The Body of the Word, then, being a real human body, in spite of its having been uniquely formed from a virgin, was of itself mortal and, like other bodies, liable to death. But the indwelling of the Word loosed it from this natural liability, so that corruption could not touch it. Thus it happened that two opposite marvels took place at once: the death of all was consummated in the Lord’s body; yet, because the Word was in it, death and corruption were in the same act utterly abolished. Death there had to be, and death for all, so that the due of all might be paid. Wherefore, the Word, as I said, being Himself incapable of death, assumed a mortal body, that He might offer it as His own in place of all, and suffering for the sake of all through His union with it, “might bring to naught him that had the power of death, that is, the devil, and might deliver them who all their lifetime were enslaved by the fear of death.” (Heb. 2:14ff)

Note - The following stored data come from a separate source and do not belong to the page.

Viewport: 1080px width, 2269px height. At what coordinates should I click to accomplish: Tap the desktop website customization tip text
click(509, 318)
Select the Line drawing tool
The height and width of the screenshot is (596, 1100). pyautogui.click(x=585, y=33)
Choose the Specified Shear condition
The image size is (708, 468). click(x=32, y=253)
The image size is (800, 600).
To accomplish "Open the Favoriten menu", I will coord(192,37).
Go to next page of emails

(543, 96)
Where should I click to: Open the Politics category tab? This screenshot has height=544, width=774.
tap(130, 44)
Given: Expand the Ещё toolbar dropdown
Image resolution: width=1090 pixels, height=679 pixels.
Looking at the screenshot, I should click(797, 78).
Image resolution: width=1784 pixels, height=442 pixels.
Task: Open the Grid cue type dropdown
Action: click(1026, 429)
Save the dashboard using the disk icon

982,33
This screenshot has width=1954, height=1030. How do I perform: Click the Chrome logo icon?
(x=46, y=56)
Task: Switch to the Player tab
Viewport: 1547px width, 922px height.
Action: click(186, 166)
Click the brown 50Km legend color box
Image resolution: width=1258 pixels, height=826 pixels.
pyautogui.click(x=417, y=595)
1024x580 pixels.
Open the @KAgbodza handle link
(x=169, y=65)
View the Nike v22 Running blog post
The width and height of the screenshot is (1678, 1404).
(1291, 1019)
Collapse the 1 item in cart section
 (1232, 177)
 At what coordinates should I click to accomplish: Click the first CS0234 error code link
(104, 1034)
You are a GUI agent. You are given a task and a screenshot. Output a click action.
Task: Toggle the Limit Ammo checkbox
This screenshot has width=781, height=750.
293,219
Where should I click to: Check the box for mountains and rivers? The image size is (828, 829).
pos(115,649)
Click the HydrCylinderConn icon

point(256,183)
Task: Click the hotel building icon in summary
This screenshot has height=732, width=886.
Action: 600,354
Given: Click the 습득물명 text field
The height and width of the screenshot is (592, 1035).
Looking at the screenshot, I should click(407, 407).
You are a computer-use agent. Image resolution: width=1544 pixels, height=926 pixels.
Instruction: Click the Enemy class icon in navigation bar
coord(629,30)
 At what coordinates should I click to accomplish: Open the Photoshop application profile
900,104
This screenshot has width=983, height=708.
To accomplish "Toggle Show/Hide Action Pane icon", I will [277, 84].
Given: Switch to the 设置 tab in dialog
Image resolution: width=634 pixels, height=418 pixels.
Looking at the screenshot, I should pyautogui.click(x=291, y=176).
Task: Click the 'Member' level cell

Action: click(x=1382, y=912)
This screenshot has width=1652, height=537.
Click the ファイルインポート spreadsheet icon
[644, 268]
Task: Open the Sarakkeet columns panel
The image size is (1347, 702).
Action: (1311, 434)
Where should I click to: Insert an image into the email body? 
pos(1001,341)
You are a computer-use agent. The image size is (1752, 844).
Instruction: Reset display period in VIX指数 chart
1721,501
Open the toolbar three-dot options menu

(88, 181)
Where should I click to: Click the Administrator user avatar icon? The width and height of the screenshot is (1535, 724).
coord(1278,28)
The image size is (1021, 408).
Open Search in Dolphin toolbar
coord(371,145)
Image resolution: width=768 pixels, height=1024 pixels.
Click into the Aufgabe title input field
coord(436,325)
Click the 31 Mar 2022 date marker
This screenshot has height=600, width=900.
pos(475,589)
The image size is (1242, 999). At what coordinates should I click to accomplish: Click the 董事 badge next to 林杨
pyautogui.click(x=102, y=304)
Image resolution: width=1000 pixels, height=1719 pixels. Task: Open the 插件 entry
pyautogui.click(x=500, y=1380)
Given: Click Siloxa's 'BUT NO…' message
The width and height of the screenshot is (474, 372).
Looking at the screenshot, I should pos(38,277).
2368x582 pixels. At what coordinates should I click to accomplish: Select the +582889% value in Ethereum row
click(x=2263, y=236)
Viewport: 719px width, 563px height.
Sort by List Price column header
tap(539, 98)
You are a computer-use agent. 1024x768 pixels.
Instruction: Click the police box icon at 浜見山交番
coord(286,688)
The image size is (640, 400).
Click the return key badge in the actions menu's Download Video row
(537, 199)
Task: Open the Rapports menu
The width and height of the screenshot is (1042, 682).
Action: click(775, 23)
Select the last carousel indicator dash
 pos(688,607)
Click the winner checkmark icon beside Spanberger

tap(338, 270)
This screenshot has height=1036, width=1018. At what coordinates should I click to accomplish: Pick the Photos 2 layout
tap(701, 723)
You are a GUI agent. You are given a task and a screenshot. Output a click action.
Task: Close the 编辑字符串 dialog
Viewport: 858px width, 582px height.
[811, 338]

Again, nowhere does Athanasius bring into the discussion the need to deal with the righteous wrath of God. Yes, Jesus took our place on the cross. BUT he did it to pay the death-debt incurred in Eden, and NOT to deflect or absorb the fiery flames of God’s righteous anger. To some, this may seem like a nuance with which we should not occupy our time. But I would strongly argue that this distinction is crucial if we are going to walk steadily in the Father’s holy love– something we will struggle to do if we have misconceptions of Him. And certainly the Enemy of our souls seeks largely to convince us of wrong pictures and narratives of the Father.

Do you hear the difference between Athanasius’ narrative (which I believe to be the Biblical one), and the narrative borne out of Medieval Europe? In the first one, we have a loving and holy Father-Creator who allowed Adam and Eve to freely embrace or reject Him; and when they chose wrongly He allowed them to suffer the natural consequences– the biggest one being death. He did not, however, abandon them utterly to this curse. The story of the Old Testament is the painful tale of God’s unrelenting love and grace offered again and again to those whom He had created (which was, again and again, rejected!). Yes, God did have entire populations of men, women and children put to death. But I would argue that these rare acts of wrathful judgment are equally acts of mercy and grace, for the Lord cut short the years of horrendous evil that these populations where perpetrating upon one another and those around them. In those cities, God lovingly brought to an end murder, rape, child abuse, torture, child sacrifice, and worse! Our Creator-God could have allowed us to continue on indefinitely under the curse of death– we certainly deserved it. Instead, in the fullness of time, He sent His eternal Son to take on our human flesh in order that He could fulfill and put to an end the punishment of death.

In the second narrative (the false one), we seem to have a heavenly Father who is continually building up a righteous wrath that will one day be unleashed upon humanity– unless He sends His one and only Son and then lets loose upon Him instead. Here, Jesus had to save us from His Father, our Creator, instead of from Satan and death. Here, we have a God whose wrath must be appeased. (This is never the case even in the Old Testament, where we routinely see Yahweh relenting, or “repenting” as the King James has it, from his intentions to send forth His judgment– as with Nineveh, for example). Here is a God whom I will always fear in an unhealthy way, and whom I will strive to please out of that fear rather than out of love and adoration. Here is a heavenly Father that I will likely come to loath. As a consequence the joy, peace, and abundant life that Jesus promises will always be far from me– all because I believed a lie.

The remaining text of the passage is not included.